▸ **Text extract**

——

Capitol Hill police hold back protesters as crowds gather outside the US Capitol for the Stop the Steal rally.
Robert Nickelsberg/Getty Images
  • Prosecutors allege that planning, training and coordination took place ahead of the invasion on the US Capitol on 6 January.
  • The prosecutors have also asked a federal judge to detain the leader of an Ohio-based militia who they say "harbours extreme views" against the Biden presidency.
  • More than 200 people have been charged for the riots, which left five people dead.


Anti-government "Oath Keepers" militia members devised elaborate plans to storm the US Capitol on 6 January and plotted to have an armed "quick reaction force" staged outside the city ready "to fight hand to hand" if ordered by former President Donald Trump, prosecutors said on Thursday.

Trump is on trial this week in the US Senate, charged with inciting an insurrection by exhorting thousands of supporters to march on the Capitol that day while Congress gathered to certify Democrat Joe Biden's election win.

In a 21-page court filing, prosecutors offered more details than previously known about the alleged planning, training and coordination that some members of the Oath Keepers undertook after Trump lost the November election.

In it, they ask a federal judge to detain Jessica Watkins, whom they describe as the leader of an Ohio-based militia tied to the Oath Keepers, saying she harbours extreme views that the Biden presidency poses an "existential threat" and actively recruited people to participate in a coup.

Prosecutors quote her on 17 November, days following the election as telling a recruit that if Biden was president, then "our Republic would be over. Then it is our duty as Americans to fight, kill and die for our rights.”

More than 200 people have been charged in connection with the riots, which left five people dead, delayed Congress from certifying Biden's victory, and forced members of Congress to scramble to safety.

——

▸ **Material provided**
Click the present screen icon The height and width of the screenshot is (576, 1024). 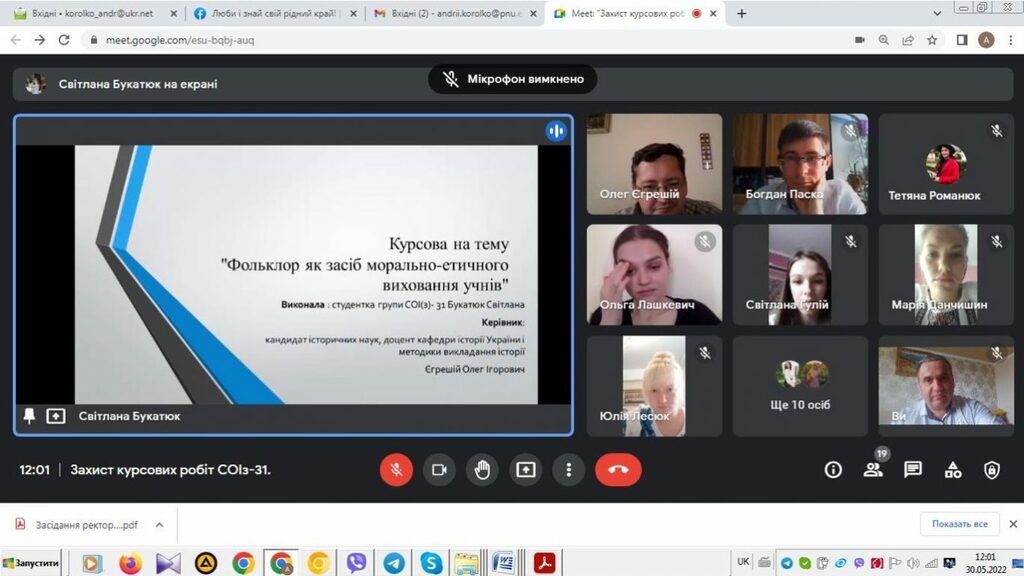pos(526,470)
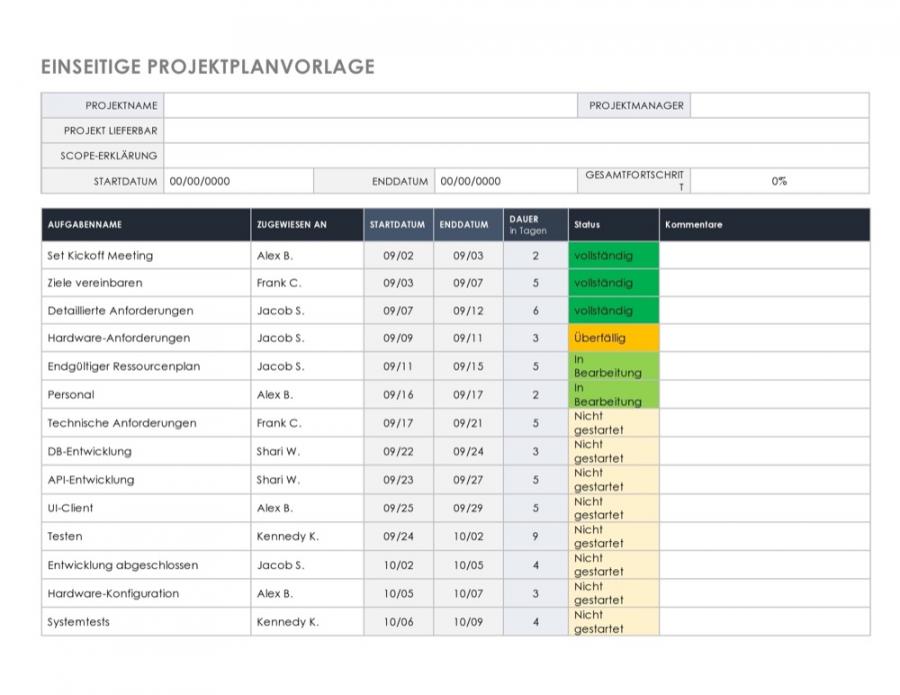Viewport: 900px width, 695px height.
Task: Select the Dauer value 9 for Testen
Action: tap(533, 536)
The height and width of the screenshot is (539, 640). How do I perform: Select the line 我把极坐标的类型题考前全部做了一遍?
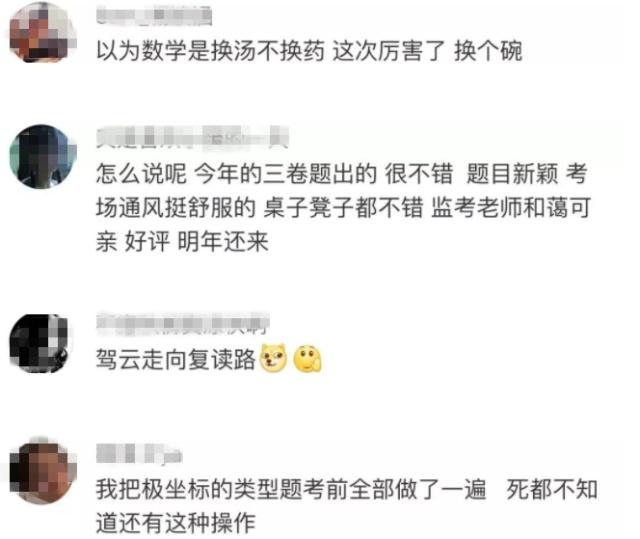pyautogui.click(x=291, y=489)
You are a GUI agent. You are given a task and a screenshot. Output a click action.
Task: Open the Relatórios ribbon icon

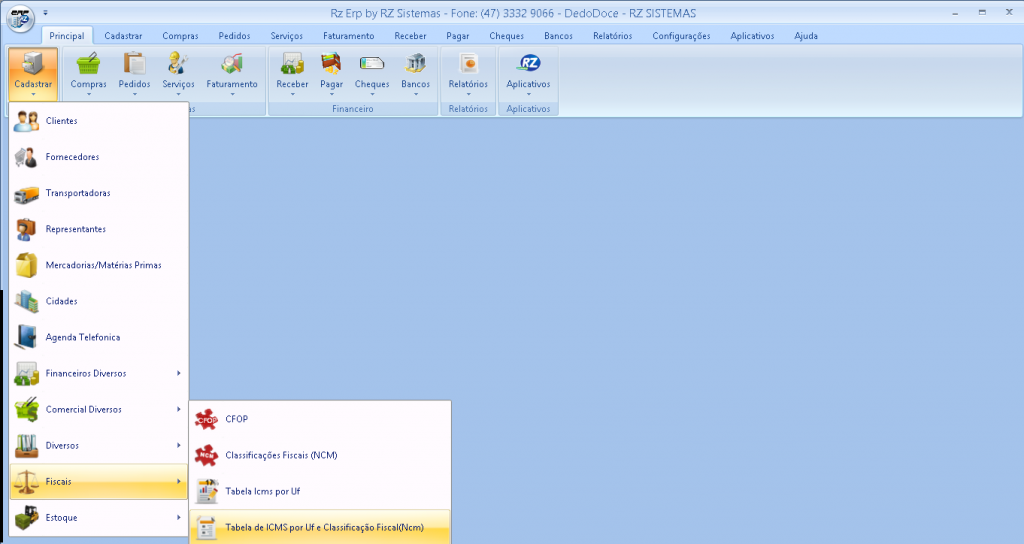point(468,65)
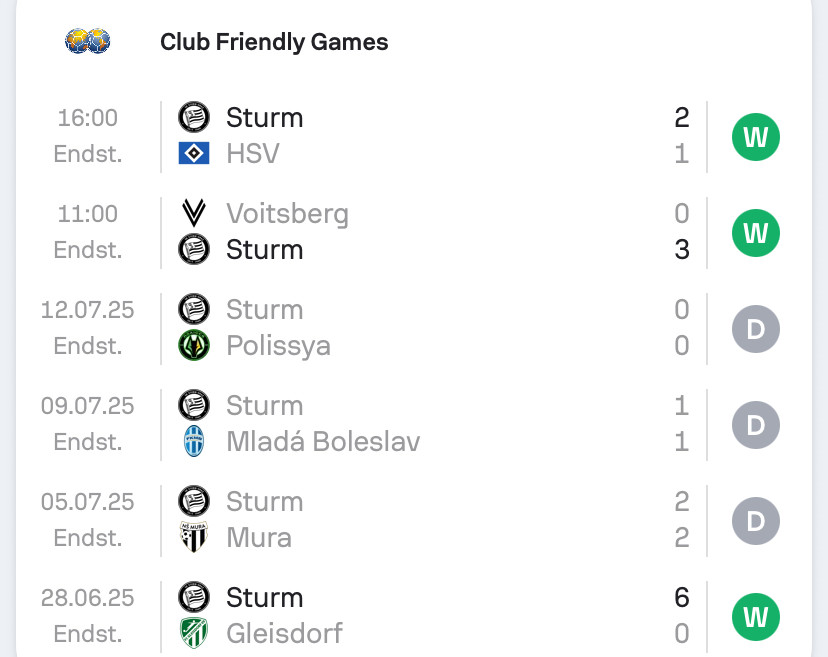This screenshot has width=828, height=657.
Task: Click the Club Friendly Games competition icon
Action: (88, 42)
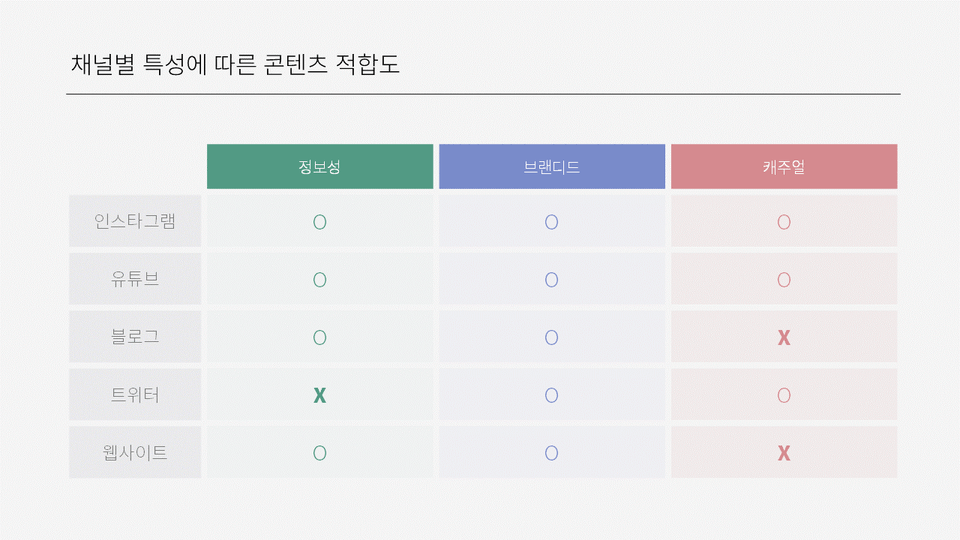Click the 정보성 green column header

coord(320,167)
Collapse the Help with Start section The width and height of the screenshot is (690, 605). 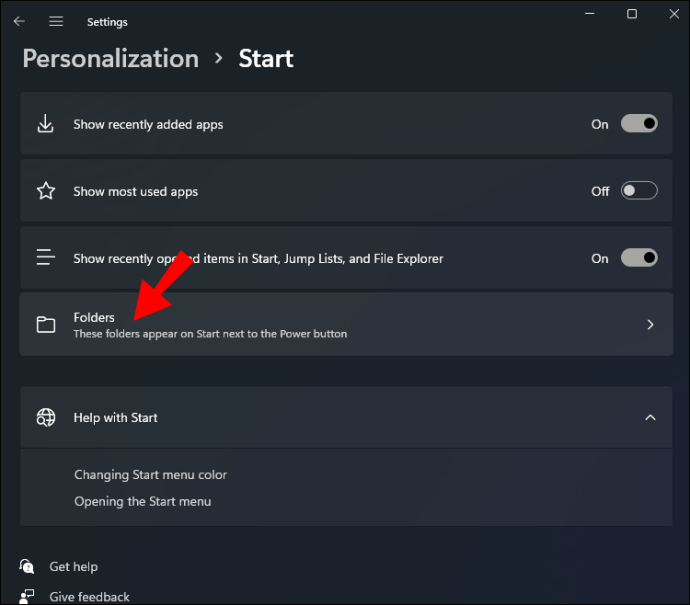coord(650,417)
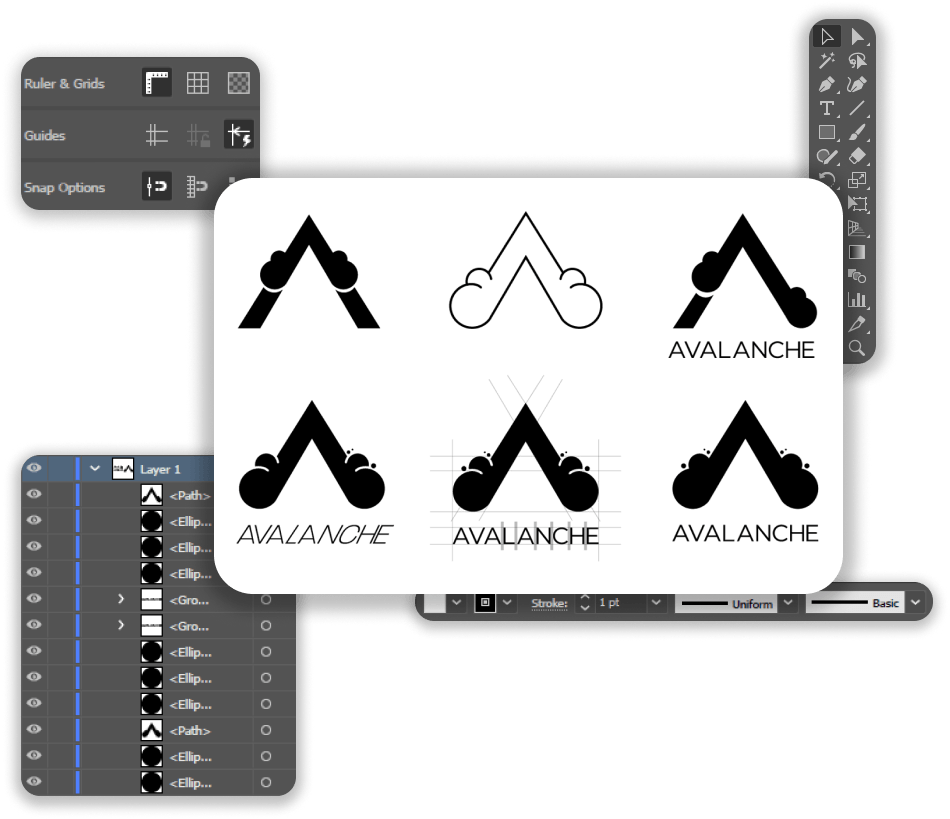Screen dimensions: 950x819
Task: Select the Gradient tool
Action: pyautogui.click(x=857, y=253)
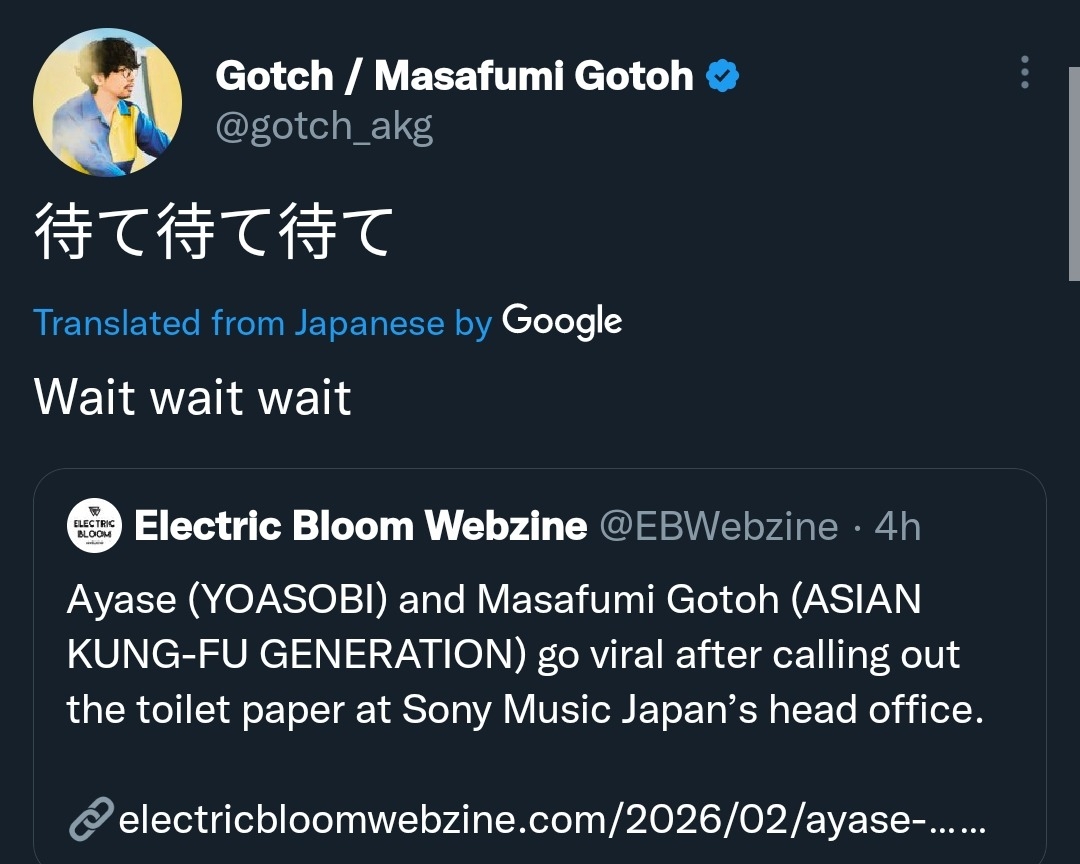Click the YOASOBI mention in quoted tweet
Image resolution: width=1080 pixels, height=864 pixels.
(x=281, y=600)
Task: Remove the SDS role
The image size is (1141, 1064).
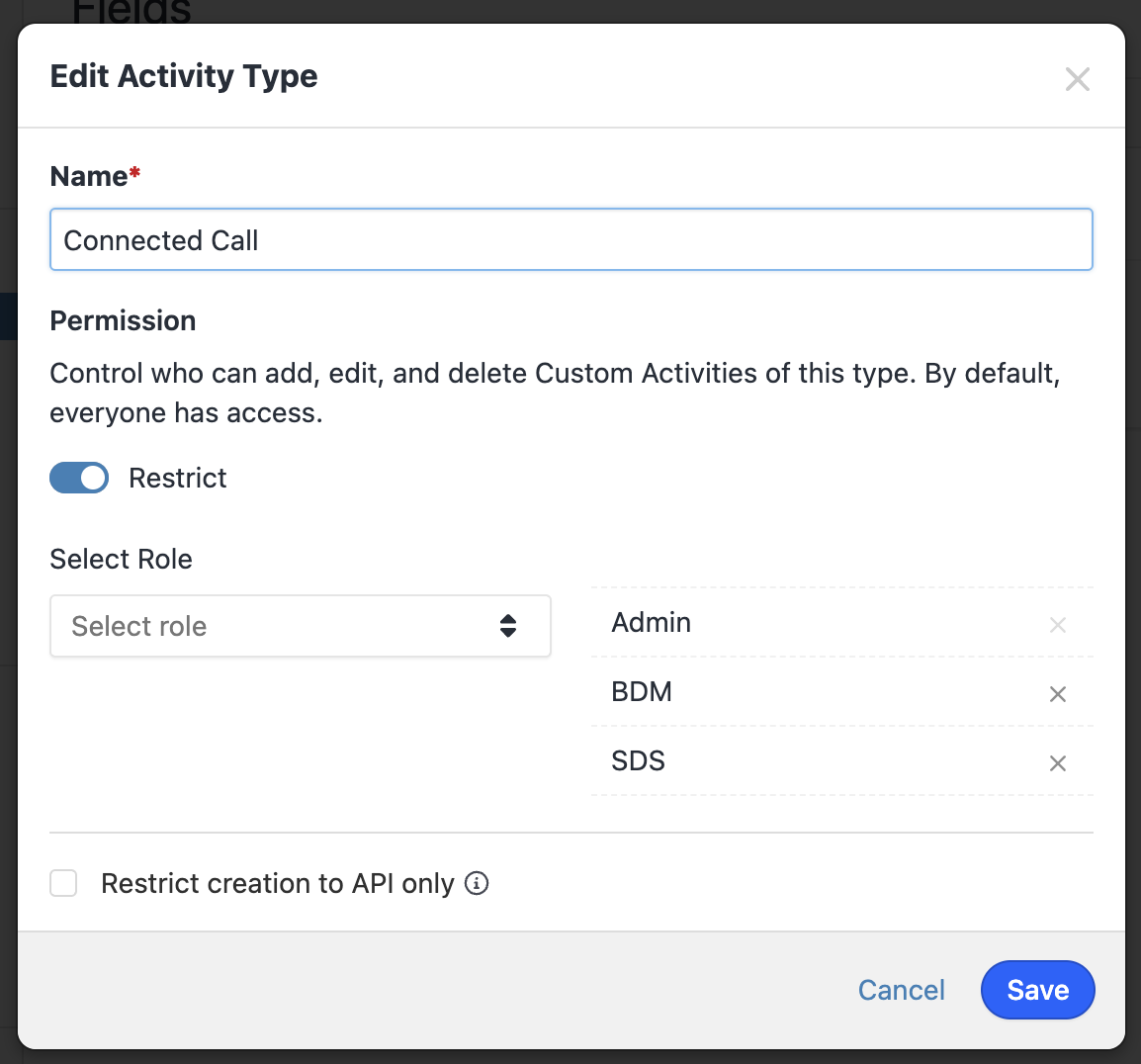Action: 1057,763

——

▸ **Tasks**
• A. In the news report on the Oath Keepers and the Capitol riot, how many pages long was the prosecutors' court filing?
• B. Write the next few paragraphs of the news report on the Oath Keepers and the Capitol riot, picking up after its final sentence.

▸ **In response**
• A. 21 pages.

• B.
Thursday's detention memo for Watkins suggests that some of Trump's most fervent supporters believed he sought to signal them into action.

In the memo, prosecutors say Watkins exchanged texts with another co-defendant and other unidentified contacts about coordinating a "quick reaction force" (QRF) which would be there as back-up with guns if needed on 6 January.

“(W)e can have mace, tasers, or night sticks. QRF staged, armed, with our weapons, outside the city,” she wrote, noting the armed team would be "outside DC with guns, await ... orders to enter DC under permission from Trump."

Watkins is imprisoned awaiting trial, has yet to enter a plea and could not be reached for comment. The court docket does not list a lawyer for her.

FBI investigations have focused on members of far-right extremist groups who may have plotted to take over the Capitol and stop the election certification process.

Last month a grand jury indicted Watkins and two other alleged Oath Keepers, Thomas Caldwell and Donovan Crowl, saying they engaged in extensive recruitment and training in the lead-up to 6 January.

Caldwell has since denied being a member of the Oath Keepers or that he was inside the building that day, and he is seeking to be released from jail.

Crowl has yet to enter a plea or responded, and no lawyer is listed for him as yet in the court docket.